### Try it
Reproduce the items below, substituting "pair of coordinates" for each occurrence of "coordinate pair" and leaving everything else unchanged.

### Data provided
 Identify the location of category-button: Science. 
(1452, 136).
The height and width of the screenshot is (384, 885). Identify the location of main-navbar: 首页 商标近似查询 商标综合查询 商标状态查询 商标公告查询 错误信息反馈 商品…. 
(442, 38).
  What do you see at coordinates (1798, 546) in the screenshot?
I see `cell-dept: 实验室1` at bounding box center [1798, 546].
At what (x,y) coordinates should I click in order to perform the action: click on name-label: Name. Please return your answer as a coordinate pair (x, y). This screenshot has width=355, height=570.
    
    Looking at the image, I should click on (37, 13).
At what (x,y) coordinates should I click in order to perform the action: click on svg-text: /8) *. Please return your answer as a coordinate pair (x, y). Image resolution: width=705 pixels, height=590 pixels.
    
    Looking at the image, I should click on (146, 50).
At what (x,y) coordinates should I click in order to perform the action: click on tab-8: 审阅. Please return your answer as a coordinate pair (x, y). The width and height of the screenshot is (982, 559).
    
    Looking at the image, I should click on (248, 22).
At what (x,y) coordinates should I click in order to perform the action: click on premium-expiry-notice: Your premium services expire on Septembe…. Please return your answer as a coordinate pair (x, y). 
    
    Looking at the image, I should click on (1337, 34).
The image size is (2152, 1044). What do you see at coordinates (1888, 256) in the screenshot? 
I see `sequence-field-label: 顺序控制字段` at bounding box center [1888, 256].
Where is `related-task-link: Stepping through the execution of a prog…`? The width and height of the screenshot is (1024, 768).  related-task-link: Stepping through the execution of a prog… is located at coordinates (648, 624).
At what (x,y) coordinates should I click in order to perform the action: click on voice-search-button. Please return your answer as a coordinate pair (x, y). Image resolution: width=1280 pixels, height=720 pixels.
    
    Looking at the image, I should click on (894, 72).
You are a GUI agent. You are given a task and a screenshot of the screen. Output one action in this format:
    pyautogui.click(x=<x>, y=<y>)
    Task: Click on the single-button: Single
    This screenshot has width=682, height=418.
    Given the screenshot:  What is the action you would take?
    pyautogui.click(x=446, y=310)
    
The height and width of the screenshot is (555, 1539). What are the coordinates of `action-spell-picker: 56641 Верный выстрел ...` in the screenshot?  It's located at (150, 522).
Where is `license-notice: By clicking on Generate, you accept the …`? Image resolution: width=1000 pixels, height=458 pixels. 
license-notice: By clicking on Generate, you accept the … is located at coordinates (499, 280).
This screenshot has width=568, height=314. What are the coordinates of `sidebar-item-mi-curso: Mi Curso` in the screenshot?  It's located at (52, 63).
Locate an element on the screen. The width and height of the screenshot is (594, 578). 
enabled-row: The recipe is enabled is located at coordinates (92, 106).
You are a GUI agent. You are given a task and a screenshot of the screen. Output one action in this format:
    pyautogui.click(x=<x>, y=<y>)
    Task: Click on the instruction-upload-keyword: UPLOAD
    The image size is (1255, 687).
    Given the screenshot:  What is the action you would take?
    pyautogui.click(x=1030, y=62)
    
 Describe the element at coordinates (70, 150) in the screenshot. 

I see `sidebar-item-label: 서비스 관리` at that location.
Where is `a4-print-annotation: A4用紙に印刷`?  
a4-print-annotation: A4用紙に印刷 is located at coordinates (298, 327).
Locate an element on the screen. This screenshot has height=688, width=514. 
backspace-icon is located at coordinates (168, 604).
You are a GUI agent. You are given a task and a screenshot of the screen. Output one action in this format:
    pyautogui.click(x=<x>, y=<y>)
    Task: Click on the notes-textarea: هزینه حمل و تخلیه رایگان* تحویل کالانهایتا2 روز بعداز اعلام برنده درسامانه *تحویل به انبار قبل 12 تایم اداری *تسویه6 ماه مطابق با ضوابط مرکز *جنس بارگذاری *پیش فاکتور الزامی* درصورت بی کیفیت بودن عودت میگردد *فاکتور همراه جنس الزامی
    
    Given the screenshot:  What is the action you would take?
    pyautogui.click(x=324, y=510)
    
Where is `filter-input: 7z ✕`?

### Task solution
 Identify the location of category-button: Science. 
(1452, 136).
The height and width of the screenshot is (384, 885). Identify the location of main-navbar: 首页 商标近似查询 商标综合查询 商标状态查询 商标公告查询 错误信息反馈 商品…. 
(442, 38).
  What do you see at coordinates (1798, 546) in the screenshot?
I see `cell-dept: 实验室1` at bounding box center [1798, 546].
At what (x,y) coordinates should I click in order to perform the action: click on name-label: Name. Please return your answer as a pair of coordinates (x, y). This screenshot has width=355, height=570.
    
    Looking at the image, I should click on (37, 13).
At what (x,y) coordinates should I click in order to perform the action: click on svg-text: /8) *. Please return your answer as a pair of coordinates (x, y). Image resolution: width=705 pixels, height=590 pixels.
    
    Looking at the image, I should click on (146, 50).
At what (x,y) coordinates should I click in order to perform the action: click on tab-8: 审阅. Please return your answer as a pair of coordinates (x, y). The width and height of the screenshot is (982, 559).
    
    Looking at the image, I should click on (248, 22).
At what (x,y) coordinates should I click in order to perform the action: click on premium-expiry-notice: Your premium services expire on Septembe…. Please return your answer as a pair of coordinates (x, y). 
    
    Looking at the image, I should click on (1337, 34).
The image size is (2152, 1044). What do you see at coordinates (1888, 256) in the screenshot? 
I see `sequence-field-label: 顺序控制字段` at bounding box center [1888, 256].
Where is `related-task-link: Stepping through the execution of a prog…`? The width and height of the screenshot is (1024, 768).  related-task-link: Stepping through the execution of a prog… is located at coordinates (648, 624).
At what (x,y) coordinates should I click in order to perform the action: click on voice-search-button. Please return your answer as a pair of coordinates (x, y). Image resolution: width=1280 pixels, height=720 pixels.
    
    Looking at the image, I should click on (894, 72).
You are a GUI agent. You are given a task and a screenshot of the screen. Output one action in this format:
    pyautogui.click(x=<x>, y=<y>)
    Task: Click on the single-button: Single
    This screenshot has width=682, height=418.
    Given the screenshot:  What is the action you would take?
    pyautogui.click(x=446, y=310)
    
The height and width of the screenshot is (555, 1539). What are the coordinates of `action-spell-picker: 56641 Верный выстрел ...` in the screenshot?  It's located at (150, 522).
Where is `license-notice: By clicking on Generate, you accept the …`? Image resolution: width=1000 pixels, height=458 pixels. 
license-notice: By clicking on Generate, you accept the … is located at coordinates (499, 280).
This screenshot has width=568, height=314. What are the coordinates of `sidebar-item-mi-curso: Mi Curso` in the screenshot?  It's located at (52, 63).
Locate an element on the screen. The width and height of the screenshot is (594, 578). 
enabled-row: The recipe is enabled is located at coordinates (92, 106).
You are a GUI agent. You are given a task and a screenshot of the screen. Output one action in this format:
    pyautogui.click(x=<x>, y=<y>)
    Task: Click on the instruction-upload-keyword: UPLOAD
    The image size is (1255, 687).
    Given the screenshot:  What is the action you would take?
    pyautogui.click(x=1030, y=62)
    
 Describe the element at coordinates (70, 150) in the screenshot. 

I see `sidebar-item-label: 서비스 관리` at that location.
Where is `a4-print-annotation: A4用紙に印刷`?  
a4-print-annotation: A4用紙に印刷 is located at coordinates (298, 327).
Locate an element on the screen. This screenshot has height=688, width=514. 
backspace-icon is located at coordinates (168, 604).
You are a GUI agent. You are given a task and a screenshot of the screen. Output one action in this format:
    pyautogui.click(x=<x>, y=<y>)
    Task: Click on the notes-textarea: هزینه حمل و تخلیه رایگان* تحویل کالانهایتا2 روز بعداز اعلام برنده درسامانه *تحویل به انبار قبل 12 تایم اداری *تسویه6 ماه مطابق با ضوابط مرکز *جنس بارگذاری *پیش فاکتور الزامی* درصورت بی کیفیت بودن عودت میگردد *فاکتور همراه جنس الزامی
    
    Given the screenshot:  What is the action you would take?
    pyautogui.click(x=324, y=510)
    
Where is `filter-input: 7z ✕`?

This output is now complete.